By Matt Royer
The day after an election is often a day of rest and often viewed as the endpoint on a long path. I personally don’t believe that. No matter the outcome, moving forward on the issues you care about doesn’t stop after the election. It rests with the voice of the people to remind our elected officials why they are in office in the first place, no matter their party.
A case in point was in 2018 after the Democrats flipped the U.S. House of Representatives from Republican control to Democratic. Afterward, while some people celebrated the end of a successful campaign, I went to the Ellen M. Bozman Government Center to rally with fellow activists to protect the Mueller investigation. (Listen to “Non-Stop” for all you Hamilton fans if you feel the vibe I’m giving off right now).
After any election, whether the result was what you wanted or not, the issues you care about don’t stop demanding attention, and we still have work to do here in Arlington. Campaigns garner a lot of glory. However, it is in the legislative process and the governing that occurs between election days — especially at the local and state level — that we can make the biggest difference. So, you might be asking yourself, what can I do?
- Follow your local Delegate and State Senator on social media. Sign up for their email updates. Attend their town hall meetings. These are the people who are making decisions in Richmond and in a Dillon Rule state are affecting the way we govern here in Arlington County. If you have an issue you want to see worked on, email and call them.
- Attend listening sessions of the Arlington County Board and Arlington School Board to speak up about your issues. An example of democracy in action is the County Board’s recent review of the ordinance for short-home stays (such as AirBnBs). Renters showed up to explain that the ability to rent your home for short-term stays should not be limited to homeowners, because many renters (who comprise 60% of Arlington residents), could earn extra income to make ends meet while not displacing long-term renters. Ultimately, these concerns were taken into account and the ordinance was adjusted accordingly. This example may resonate with many folks since renters are often seen as not as invested in the local legislative process, yet and if they show up, they may find just how influential their opinion could be.

* [DATASET]
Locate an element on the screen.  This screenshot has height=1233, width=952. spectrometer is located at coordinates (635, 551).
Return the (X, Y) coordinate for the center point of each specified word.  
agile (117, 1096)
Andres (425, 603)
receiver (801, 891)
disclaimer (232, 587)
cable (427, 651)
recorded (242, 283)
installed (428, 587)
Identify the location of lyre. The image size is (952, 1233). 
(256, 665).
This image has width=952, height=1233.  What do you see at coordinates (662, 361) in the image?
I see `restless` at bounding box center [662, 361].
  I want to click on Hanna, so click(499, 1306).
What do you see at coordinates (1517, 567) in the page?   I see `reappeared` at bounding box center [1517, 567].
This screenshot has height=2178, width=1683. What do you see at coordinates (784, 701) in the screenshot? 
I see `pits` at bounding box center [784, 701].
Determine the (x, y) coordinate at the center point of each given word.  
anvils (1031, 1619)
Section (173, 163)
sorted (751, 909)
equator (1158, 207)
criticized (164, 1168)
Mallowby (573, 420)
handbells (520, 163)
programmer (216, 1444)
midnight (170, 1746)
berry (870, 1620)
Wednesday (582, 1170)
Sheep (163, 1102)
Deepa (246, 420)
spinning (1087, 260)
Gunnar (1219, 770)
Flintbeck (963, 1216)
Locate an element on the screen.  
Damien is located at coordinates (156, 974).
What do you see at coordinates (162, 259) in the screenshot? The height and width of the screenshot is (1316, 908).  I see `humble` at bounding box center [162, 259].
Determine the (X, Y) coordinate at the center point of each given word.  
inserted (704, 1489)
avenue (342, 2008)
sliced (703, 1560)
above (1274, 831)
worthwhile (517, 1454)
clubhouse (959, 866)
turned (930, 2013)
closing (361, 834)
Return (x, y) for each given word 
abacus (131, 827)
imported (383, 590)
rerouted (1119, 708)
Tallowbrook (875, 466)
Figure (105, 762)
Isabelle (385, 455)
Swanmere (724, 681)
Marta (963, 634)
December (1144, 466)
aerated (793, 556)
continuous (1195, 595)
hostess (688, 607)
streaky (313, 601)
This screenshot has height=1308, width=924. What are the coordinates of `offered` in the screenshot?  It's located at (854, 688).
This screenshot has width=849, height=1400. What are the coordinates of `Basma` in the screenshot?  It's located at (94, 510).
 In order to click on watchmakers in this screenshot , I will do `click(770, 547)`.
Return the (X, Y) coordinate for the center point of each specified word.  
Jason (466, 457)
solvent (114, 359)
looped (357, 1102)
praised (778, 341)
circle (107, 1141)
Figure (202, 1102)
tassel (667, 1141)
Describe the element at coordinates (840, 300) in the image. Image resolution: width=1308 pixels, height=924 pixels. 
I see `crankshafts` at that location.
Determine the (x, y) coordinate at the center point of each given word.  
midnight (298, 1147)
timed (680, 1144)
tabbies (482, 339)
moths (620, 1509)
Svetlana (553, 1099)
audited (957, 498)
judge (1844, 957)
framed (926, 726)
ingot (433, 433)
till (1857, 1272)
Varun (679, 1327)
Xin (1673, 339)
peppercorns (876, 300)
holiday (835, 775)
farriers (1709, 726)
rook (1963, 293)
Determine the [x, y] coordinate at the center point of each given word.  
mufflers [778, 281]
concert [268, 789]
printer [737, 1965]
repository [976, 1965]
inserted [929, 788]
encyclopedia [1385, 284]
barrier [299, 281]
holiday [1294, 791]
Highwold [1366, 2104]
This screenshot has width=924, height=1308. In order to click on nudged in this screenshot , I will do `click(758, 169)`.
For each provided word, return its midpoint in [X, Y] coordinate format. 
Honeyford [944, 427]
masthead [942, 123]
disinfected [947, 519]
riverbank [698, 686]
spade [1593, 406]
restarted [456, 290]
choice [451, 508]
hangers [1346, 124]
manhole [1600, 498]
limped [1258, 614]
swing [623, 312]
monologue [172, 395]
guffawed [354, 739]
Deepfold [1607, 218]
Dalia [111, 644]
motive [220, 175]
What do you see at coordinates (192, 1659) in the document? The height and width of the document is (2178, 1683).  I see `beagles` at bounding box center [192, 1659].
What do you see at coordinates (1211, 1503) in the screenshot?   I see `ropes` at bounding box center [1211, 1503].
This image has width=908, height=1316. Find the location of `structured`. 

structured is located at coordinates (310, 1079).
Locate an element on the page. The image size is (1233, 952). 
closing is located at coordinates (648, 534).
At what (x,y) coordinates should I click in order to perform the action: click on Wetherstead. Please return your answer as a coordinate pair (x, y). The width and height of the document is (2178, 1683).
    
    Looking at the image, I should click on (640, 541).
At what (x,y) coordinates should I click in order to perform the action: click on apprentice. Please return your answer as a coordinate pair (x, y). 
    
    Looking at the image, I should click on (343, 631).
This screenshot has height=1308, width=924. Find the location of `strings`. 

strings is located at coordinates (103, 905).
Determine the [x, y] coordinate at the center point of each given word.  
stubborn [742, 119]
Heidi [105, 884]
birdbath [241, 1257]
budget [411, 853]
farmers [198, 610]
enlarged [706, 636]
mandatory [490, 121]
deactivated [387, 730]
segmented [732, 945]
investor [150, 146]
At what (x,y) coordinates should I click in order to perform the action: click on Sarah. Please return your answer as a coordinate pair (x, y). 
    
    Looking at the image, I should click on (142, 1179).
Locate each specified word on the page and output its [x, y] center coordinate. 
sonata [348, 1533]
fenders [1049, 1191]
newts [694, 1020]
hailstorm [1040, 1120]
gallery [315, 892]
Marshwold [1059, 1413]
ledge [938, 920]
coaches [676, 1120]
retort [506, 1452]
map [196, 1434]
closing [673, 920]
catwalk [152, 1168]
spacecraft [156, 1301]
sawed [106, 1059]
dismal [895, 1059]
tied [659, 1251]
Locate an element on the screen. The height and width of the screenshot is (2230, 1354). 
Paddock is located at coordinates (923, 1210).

* [WORK TO COMPLETE] Could you carry on the essay about staying civically engaged after an election from where it stops?

* [RESPONSE AREA]
- Join a neighborhood group or an issue-based advocacy group, such as the Arlington Branch of the NAACP. If you are worried about making the time due to other obligations like family, there are tons of people right there with you — juggling priorities and participating in the democratic process — like Moms Demand Action and Blue Families, that have events geared toward families. Showing up and talking with your neighbors can open your eyes to things happening around you. And through that connection comes the power of collective voices — including yours — to make a change.
- Get involved in a local political party. Attend their meetings and hear what other like-minded people are working on in Arlington and in Virginia. I first got involved this way and I have found a way to connect to folks and our community through so many avenues by just opening this door.
But most important, show up. I use this quote a lot in my daily work and volunteer activities, and it rings true: “Decisions are made by those who show up.” This goes for Election Day and beyond. So, if you are passionate about a local issue and want to do something about it, showing up is an important step in gaining the change you seek.
This goes for Election Day and beyond. If you see a problem in Arlington and want something done about it, show up. If you have something you are passionate about and want other people in Arlington to know about it, show up. If you don’t like the direction we are headed in as a community, show up.
In a democracy, it’s up to you to make a difference. Every voice counts.
Matt Royer is a union member and progressive activist whose work spans campaigns and elections, local party leadership and environmental sustainability. He lives in Crystal City.